----- Source document
In the present study, the taxonomic assignment of the sequences shows that the vast diversity of bacteria found in blood after dental extractions is composed mainly by fastidious species that are not able to grow in general culture conditions used for this aim. As a consequence, it is frequent to find published reports where most prevalent agents of transitory bacteraemia are those belonging to Streptococci and other bacterial groups [12], which could be more easily cultivable species but probably not representative of the total diversity that really enters the bloodstream. In fact, in the present study, the streptococci were found in a very low frequency with a mean of 0.7% of reads assigned to the Streptococcaceae family. Thus, the data suggest that the possibility to enter the bloodstream after a dental extraction is not restricted to the subgingival flora, but also to the whole microbiota found in different regions of the oral cavity.
----------
----- Material provided
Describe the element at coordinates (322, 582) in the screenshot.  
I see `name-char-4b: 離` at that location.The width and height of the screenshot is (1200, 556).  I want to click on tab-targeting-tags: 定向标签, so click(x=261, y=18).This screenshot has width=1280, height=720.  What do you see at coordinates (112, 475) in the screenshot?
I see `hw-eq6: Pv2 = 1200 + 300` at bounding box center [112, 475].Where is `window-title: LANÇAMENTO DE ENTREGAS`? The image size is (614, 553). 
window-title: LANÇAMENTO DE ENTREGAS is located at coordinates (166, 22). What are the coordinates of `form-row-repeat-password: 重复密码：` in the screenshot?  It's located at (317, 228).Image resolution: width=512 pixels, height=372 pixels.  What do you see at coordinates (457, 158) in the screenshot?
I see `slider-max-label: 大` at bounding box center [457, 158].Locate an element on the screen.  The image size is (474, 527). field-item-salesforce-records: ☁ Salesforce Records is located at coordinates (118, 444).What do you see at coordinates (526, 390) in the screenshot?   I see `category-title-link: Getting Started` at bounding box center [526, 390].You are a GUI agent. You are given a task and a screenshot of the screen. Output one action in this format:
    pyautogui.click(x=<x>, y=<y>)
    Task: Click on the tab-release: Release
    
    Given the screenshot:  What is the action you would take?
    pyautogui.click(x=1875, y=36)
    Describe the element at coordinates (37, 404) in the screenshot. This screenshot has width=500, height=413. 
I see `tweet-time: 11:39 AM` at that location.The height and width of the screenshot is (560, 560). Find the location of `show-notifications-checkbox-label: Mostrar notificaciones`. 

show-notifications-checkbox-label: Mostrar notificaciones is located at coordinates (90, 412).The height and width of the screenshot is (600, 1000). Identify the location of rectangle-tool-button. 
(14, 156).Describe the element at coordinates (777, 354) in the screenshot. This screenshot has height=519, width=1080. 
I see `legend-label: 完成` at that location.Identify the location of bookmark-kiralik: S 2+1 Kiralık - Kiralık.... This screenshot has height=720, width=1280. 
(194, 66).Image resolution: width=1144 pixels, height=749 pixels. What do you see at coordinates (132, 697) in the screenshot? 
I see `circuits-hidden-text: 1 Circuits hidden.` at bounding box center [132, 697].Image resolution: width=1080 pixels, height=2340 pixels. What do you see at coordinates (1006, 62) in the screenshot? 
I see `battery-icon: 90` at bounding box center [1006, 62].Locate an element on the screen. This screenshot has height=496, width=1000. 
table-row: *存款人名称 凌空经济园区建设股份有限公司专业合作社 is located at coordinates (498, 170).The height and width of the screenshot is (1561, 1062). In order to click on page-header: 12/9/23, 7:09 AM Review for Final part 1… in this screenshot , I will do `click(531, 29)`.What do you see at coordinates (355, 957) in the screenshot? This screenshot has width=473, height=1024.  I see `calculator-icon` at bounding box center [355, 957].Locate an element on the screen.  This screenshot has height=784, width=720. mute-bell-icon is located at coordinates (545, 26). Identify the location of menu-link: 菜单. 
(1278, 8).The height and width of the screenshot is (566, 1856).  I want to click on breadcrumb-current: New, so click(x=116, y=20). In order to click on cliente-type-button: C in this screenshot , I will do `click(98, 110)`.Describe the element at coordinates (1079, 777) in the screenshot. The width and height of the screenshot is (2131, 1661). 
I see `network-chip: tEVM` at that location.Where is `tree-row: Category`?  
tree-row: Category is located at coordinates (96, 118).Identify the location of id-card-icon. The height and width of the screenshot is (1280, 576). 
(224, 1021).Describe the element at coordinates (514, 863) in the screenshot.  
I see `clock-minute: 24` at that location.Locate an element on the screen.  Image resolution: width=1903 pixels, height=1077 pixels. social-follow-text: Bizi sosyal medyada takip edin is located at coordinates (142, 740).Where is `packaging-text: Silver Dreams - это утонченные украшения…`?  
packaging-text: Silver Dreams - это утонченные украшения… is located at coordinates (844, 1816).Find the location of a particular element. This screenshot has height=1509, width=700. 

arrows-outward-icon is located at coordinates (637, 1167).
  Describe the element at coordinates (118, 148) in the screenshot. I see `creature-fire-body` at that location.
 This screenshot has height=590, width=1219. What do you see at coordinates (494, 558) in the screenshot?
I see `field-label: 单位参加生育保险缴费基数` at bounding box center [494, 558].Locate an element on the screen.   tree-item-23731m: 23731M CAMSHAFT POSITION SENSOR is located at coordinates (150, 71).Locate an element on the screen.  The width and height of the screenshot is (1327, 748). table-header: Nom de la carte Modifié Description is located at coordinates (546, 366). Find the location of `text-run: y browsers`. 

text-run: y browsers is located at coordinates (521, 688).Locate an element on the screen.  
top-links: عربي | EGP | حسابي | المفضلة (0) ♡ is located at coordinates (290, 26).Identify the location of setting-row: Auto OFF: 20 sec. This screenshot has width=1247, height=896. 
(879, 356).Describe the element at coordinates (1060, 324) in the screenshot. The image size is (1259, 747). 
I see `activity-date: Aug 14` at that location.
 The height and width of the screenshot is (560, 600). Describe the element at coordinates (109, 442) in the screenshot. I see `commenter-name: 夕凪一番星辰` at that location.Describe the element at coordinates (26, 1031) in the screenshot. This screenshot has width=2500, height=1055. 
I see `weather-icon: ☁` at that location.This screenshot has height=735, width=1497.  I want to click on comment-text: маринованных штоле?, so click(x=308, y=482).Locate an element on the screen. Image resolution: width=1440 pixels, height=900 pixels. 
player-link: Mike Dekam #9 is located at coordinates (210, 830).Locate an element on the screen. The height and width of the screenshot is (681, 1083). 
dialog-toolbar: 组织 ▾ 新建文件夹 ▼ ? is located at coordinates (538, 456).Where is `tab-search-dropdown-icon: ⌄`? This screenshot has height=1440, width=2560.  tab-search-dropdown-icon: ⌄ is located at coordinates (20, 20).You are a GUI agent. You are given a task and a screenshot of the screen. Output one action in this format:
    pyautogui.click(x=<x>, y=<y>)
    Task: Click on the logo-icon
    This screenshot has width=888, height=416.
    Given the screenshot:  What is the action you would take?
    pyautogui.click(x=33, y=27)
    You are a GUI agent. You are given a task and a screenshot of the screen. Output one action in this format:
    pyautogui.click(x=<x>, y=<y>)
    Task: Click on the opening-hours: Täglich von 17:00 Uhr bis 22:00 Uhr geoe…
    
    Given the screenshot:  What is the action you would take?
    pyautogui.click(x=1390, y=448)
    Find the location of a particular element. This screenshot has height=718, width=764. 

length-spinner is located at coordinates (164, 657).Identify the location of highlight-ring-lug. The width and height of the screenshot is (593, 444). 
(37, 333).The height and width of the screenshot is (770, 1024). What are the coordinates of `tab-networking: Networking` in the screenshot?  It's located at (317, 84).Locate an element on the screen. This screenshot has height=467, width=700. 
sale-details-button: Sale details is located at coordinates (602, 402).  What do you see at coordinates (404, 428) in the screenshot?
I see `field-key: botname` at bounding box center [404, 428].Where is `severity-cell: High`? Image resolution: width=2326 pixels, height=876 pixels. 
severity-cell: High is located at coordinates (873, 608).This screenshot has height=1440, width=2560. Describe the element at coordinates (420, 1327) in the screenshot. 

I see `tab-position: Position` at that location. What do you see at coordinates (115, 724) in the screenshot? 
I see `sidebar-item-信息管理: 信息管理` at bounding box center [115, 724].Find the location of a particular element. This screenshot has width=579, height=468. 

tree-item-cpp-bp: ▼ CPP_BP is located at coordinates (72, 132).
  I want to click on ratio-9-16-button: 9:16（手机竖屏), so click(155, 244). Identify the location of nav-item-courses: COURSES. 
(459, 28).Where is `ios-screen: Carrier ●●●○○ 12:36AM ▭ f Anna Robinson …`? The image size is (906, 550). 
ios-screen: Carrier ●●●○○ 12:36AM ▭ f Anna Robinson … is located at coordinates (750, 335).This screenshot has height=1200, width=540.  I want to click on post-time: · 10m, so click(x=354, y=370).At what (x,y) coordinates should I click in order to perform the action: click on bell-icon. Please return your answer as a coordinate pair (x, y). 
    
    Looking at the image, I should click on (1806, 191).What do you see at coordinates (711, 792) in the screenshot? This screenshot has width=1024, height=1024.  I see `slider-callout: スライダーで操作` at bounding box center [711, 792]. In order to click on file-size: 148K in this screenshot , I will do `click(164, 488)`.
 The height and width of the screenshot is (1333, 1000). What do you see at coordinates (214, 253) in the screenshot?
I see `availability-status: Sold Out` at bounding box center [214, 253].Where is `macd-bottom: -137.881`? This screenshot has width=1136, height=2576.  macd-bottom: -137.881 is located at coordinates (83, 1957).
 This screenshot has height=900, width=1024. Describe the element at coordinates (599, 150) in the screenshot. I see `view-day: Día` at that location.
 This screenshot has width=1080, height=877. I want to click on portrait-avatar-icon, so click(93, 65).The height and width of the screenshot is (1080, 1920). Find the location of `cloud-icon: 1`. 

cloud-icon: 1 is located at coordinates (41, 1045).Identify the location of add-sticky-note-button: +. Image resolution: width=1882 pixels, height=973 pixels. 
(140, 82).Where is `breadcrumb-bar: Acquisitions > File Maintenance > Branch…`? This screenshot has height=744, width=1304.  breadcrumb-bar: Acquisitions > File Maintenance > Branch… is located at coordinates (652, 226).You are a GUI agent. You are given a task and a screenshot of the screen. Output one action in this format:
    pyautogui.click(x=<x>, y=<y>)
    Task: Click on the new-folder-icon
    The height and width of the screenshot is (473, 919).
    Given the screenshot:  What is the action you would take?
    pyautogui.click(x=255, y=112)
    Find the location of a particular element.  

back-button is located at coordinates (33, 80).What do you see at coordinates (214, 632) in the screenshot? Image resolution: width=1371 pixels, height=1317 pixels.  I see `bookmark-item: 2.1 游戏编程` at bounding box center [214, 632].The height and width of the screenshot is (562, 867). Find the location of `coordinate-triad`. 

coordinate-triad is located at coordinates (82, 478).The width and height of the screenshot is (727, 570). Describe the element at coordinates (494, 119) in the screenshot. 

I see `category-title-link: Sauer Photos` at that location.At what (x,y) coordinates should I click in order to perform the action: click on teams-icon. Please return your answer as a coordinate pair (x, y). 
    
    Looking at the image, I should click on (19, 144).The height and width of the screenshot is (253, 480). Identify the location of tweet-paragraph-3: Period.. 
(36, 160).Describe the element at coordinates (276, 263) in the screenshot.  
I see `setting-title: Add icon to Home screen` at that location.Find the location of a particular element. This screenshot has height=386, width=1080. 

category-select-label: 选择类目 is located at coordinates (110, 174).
----------
In the passage on bacteria in blood after dental extractions, please give the mean percentage of reads assigned to the Streptococcaceae family.

▸ **Answer**
0.7%